Identification of pathogen of guar bacterial blight in Xinjiang

【目的】明确新疆克拉玛依种植的瓜尔豆(Cyamopsis tetragonoloba L.)新爆发的细菌性病害的病原,以防止该病害在新疆瓜尔豆上进一步扩散和蔓延,保证该地区瓜尔豆产业的可持续发展。【方法】从新疆瓜尔豆产区采集发病叶片、茎干及豆荚等组织进行病菌分离,对分离后的菌株采用喷雾法和针刺法进行致病性测定,并根据采集地点、田间发病症状和发病组织的不同,选取9个代表菌株观测其培养特性和生理生化特征;同时选取3个代表菌株进行16SrDNA测序。【结果】该病害在整个瓜尔豆生长季均可以发生,危害叶片、茎干、叶柄、荚柄、豆荚和种子,造成叶枯、落叶、茎干爆裂、顶枯、豆荚和种子不能成熟或变黑坏死。从发病植株上共获得21个具有致病性的细菌菌株,菌株的致病性表现与田间症状基本一致。9个代表性菌株在YEPG培养基上培养72h后形成淡黄色奶油状的圆形菌落,在KB培养基上无黄绿色荧光反应;均为革兰氏阴性、杆状、严格的好氧型细菌;烟草过敏性坏死反应均为阳性;接触酶阳性,氧化酶阴性,耐盐性表现为耐20~30g/L NaCl。选取的3个代表菌株的16SrDNA序列与Xanthomonas axonopodis菌株XV 938的同源性达99.95%。【结论】将引起该病害的病原确定为地毯草黄单胞菌瓜尔豆致病变种(Xanthomonas axonopodis pv.cyamopsidis),该病害确定为瓜尔豆细菌性疫病。

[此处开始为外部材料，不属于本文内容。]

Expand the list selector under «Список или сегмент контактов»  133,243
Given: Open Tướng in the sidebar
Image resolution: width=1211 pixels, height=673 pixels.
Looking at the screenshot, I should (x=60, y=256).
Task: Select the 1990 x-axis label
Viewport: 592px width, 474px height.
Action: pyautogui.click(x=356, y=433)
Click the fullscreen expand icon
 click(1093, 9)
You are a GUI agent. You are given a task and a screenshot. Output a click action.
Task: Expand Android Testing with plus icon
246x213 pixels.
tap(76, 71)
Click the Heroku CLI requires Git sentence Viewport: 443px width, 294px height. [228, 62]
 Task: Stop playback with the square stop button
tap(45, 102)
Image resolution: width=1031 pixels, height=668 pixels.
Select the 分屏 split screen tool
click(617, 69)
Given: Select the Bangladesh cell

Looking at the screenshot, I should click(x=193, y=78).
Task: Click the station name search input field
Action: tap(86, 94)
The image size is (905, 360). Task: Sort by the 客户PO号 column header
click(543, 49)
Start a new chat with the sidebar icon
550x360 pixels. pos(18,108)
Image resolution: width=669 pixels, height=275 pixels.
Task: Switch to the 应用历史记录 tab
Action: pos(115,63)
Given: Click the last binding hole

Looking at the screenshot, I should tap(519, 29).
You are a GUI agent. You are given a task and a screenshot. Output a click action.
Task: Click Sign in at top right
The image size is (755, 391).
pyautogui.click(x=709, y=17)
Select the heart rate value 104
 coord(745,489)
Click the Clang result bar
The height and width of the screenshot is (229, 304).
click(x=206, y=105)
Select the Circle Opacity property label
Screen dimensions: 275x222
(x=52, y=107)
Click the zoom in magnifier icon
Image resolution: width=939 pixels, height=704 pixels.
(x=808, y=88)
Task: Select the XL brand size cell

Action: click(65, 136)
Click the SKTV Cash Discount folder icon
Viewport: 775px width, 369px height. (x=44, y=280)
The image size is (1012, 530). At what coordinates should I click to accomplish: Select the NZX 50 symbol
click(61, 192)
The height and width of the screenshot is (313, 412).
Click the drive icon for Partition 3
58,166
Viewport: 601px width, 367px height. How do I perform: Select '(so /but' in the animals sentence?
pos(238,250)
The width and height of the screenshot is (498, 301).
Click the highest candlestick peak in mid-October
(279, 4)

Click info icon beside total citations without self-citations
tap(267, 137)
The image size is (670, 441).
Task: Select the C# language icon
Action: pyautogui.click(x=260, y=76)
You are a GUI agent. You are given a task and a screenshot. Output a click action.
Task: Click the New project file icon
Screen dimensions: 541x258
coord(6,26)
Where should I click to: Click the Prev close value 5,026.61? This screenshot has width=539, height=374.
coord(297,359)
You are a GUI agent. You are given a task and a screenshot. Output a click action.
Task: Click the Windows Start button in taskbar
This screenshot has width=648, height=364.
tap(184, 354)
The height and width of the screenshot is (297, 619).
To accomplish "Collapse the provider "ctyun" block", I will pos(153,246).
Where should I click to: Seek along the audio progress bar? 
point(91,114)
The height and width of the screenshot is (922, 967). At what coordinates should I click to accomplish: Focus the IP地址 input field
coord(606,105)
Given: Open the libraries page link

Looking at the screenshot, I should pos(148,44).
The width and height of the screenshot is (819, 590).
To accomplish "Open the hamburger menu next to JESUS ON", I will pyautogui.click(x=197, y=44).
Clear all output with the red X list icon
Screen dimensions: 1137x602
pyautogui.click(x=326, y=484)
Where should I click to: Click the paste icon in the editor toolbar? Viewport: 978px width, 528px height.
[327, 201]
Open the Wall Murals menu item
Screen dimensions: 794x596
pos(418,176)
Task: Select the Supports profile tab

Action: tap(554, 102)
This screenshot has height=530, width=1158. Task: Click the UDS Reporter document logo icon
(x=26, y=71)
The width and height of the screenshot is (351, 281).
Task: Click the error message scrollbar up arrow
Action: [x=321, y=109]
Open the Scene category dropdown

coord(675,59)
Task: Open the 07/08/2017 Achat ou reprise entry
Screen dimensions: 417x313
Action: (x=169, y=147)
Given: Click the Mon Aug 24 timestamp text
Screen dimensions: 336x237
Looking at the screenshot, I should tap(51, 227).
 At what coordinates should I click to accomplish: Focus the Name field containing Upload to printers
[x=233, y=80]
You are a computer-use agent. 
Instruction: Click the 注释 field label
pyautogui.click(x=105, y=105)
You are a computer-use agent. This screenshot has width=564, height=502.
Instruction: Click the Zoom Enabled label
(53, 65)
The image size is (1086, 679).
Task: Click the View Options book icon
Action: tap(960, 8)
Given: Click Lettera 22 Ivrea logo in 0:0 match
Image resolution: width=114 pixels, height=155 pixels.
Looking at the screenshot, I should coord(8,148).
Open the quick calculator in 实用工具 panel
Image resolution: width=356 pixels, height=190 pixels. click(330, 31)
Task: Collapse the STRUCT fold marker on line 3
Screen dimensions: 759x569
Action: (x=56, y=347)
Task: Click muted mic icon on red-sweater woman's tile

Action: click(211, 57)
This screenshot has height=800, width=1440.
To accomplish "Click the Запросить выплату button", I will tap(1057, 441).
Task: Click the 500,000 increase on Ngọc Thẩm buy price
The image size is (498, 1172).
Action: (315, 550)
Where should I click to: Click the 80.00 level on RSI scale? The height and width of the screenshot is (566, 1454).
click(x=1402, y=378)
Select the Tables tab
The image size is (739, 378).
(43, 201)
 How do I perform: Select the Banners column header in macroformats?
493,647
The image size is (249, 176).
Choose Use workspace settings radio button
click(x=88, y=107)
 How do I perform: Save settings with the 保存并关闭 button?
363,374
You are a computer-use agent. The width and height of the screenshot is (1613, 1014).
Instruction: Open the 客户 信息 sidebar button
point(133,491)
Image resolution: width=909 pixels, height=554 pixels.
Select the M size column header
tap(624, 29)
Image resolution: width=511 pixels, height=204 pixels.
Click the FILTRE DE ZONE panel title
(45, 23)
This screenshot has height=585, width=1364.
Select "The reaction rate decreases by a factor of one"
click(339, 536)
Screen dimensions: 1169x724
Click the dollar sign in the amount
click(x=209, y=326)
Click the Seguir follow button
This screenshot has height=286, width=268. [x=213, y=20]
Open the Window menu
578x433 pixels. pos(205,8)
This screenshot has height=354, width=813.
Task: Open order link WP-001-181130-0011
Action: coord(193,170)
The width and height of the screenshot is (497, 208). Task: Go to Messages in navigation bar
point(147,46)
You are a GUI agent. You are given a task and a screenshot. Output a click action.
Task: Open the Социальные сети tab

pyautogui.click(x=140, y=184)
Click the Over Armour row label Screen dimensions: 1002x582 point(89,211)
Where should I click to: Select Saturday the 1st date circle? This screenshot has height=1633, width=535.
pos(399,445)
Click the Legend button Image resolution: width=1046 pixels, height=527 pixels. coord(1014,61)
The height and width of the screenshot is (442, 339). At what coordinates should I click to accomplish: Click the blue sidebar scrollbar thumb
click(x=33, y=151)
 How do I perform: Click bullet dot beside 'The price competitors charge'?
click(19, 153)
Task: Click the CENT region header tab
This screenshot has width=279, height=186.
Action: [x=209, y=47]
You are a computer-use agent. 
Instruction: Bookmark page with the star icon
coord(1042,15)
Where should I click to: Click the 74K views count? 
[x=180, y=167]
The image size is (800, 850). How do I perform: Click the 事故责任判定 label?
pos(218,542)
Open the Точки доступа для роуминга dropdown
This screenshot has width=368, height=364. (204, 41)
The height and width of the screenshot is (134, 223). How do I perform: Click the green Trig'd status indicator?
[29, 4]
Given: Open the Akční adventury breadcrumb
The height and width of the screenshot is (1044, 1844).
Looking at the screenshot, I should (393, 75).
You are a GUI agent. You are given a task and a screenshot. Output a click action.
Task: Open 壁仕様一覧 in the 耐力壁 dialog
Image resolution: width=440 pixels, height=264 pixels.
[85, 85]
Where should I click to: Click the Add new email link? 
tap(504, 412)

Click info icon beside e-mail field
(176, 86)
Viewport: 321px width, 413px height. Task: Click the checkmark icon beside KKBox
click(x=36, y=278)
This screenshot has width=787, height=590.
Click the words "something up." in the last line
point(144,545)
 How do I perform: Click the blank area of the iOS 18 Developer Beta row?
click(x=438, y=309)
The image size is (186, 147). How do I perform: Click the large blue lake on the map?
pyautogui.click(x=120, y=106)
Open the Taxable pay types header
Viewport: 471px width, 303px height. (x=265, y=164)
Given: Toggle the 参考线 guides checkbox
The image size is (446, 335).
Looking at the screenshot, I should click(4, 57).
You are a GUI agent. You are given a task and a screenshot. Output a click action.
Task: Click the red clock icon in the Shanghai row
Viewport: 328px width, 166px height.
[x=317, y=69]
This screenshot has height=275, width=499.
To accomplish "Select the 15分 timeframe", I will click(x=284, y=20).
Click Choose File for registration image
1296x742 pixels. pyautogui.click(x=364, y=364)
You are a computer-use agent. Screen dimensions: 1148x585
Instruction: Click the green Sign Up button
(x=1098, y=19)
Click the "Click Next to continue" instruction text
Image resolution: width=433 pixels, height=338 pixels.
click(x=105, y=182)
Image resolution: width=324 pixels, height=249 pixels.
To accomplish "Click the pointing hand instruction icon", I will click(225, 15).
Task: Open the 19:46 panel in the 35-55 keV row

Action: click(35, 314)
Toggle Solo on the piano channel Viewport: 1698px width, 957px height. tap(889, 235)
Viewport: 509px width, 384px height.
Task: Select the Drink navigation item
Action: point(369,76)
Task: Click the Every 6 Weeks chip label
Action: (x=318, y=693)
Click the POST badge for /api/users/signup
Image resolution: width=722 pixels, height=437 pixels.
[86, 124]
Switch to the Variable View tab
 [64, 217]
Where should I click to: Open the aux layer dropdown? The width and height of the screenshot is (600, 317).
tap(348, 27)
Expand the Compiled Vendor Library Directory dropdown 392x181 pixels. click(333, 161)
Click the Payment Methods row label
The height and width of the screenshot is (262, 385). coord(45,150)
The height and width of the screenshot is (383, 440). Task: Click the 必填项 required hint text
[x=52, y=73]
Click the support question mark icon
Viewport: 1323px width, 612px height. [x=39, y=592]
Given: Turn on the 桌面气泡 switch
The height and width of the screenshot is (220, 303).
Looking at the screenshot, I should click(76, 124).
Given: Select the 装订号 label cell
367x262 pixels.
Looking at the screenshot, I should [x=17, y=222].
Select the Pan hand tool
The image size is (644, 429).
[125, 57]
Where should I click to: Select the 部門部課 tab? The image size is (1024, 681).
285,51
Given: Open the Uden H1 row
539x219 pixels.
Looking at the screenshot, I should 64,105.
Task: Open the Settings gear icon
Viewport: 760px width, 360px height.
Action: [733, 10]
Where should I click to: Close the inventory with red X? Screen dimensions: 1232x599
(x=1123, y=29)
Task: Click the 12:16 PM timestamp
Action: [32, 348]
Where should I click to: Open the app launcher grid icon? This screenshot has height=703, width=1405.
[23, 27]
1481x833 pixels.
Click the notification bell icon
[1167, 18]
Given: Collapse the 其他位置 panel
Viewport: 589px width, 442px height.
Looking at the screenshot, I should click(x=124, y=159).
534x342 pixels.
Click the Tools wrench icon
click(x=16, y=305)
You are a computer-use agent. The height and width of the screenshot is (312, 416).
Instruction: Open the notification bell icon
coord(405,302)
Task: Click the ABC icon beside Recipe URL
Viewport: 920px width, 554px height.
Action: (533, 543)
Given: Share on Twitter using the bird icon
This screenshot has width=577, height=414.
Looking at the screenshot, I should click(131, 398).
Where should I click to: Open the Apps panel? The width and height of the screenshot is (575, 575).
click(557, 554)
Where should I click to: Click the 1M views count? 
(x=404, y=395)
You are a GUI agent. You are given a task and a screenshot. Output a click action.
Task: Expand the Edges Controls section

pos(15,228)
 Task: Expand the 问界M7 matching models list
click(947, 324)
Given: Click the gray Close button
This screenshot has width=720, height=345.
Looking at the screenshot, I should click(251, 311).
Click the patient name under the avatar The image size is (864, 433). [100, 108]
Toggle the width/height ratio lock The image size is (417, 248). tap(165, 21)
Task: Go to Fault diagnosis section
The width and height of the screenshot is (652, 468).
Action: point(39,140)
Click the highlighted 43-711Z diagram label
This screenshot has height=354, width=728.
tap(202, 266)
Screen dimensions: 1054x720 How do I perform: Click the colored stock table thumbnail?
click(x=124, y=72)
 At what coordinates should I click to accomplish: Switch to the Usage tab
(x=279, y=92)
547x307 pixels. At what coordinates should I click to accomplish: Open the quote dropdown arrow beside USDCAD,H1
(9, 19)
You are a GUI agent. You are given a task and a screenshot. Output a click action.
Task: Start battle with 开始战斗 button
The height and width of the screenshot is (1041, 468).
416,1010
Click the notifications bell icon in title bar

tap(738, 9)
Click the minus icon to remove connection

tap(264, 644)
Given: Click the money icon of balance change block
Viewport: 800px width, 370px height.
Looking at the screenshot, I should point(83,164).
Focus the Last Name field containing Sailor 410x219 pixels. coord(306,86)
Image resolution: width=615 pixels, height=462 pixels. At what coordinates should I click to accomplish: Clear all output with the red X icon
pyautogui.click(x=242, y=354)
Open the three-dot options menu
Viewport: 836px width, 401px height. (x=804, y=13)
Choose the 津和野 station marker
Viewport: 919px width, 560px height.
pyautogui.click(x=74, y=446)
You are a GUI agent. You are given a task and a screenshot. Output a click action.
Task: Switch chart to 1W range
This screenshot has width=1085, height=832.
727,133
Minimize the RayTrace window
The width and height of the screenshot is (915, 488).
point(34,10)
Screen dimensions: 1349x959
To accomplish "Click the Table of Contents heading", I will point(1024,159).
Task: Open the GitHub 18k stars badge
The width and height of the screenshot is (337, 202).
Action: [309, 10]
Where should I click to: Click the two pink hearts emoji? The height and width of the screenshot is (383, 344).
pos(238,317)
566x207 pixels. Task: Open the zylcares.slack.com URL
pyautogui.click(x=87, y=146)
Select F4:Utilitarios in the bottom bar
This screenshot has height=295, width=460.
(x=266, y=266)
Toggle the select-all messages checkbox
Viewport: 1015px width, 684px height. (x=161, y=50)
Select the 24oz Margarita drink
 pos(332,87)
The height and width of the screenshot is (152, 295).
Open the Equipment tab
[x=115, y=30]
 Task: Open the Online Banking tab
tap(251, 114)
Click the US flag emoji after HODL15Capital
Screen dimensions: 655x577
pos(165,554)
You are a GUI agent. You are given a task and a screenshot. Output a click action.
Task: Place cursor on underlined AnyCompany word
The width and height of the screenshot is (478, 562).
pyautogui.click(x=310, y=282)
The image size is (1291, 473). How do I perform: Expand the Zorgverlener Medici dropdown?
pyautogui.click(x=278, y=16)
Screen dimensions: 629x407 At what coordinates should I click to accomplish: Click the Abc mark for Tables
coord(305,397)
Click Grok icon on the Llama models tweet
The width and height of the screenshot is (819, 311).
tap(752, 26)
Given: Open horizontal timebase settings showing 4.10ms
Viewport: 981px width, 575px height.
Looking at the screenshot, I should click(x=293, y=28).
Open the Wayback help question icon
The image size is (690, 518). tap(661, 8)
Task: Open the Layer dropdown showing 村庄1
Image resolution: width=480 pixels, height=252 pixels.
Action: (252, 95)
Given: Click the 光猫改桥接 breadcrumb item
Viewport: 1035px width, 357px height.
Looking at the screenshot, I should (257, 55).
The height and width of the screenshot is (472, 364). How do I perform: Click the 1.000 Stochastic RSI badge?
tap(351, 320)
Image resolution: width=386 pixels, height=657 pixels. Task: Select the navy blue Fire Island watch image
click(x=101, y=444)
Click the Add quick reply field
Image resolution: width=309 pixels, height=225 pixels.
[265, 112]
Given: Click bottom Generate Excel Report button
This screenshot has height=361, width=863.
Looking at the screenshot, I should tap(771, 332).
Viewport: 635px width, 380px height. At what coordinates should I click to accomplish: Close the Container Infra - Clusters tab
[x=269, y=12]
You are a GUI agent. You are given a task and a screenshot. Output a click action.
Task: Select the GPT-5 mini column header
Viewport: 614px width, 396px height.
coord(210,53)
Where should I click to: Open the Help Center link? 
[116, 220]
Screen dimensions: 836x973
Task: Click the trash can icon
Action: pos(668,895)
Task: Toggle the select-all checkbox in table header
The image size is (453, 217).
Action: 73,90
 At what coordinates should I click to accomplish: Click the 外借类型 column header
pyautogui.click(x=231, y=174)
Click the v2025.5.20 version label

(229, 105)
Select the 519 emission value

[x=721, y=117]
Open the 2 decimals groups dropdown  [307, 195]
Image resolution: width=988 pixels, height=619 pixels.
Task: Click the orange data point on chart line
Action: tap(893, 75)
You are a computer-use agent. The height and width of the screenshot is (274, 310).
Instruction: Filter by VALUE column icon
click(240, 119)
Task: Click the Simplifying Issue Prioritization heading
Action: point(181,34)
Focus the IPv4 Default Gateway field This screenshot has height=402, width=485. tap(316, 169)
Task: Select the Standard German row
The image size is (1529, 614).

【Objective】This study identified the pathogen of guar bacterial blight,a new bacterial disease observed on field-grown guar(Cyamopsis tetragonoloba L.)in Karamay,Xinjiang.It could help to prevent its further spread and support sustainable guar production in Xinjiang.【Method】Samples of diseased leaves,stems,petioles,pods,and seeds were collected and isolated.Pathogenicities of isolated bacterial strains were tested by spraying and puncturing methods.Then 9strains were selected for determination of cultural characteristics and physiological and biochemical characteristics based on location,symptoms and infected tissues.At last,16 SrDNA of three strains were amplified and sequenced.【Result】Field symptoms included large angular necrotic lesions at leaf tips,black streaks on petioles and stems,cracking stems,defoliation,wilting or top-withering,vascular necrosis,and dieback.A total of 21 strains with pathogenicitywere obtained and the pathogenicity was consistent with field symptoms.After 72 hculture of the selected9 strains on YEPG medium,yellow-pigmented,opaque,and round colonies were isolated and no yellowgreen fluorescence was observed.These strains were aerobic and gram-negative rods.They were positive for H2 S,esculin,oxidase,and tobacco hypersensitivity,and their maximum salt tolerance was 20-30g/L NaCl.The 16 SrDNA sequences of the selected three strains shared 99.95%identity with Xanthomonas axonopodis strain XV 938.【Conclusion】Based on morphology,pathogenicity tests,16 SrDNA sequencing,and host plant specificity,the pathogen was confirmed as X.axonopodis pv.cyamopsidis(synonym:X.campestris pv.cyamopsidis(Patel et al.,1953).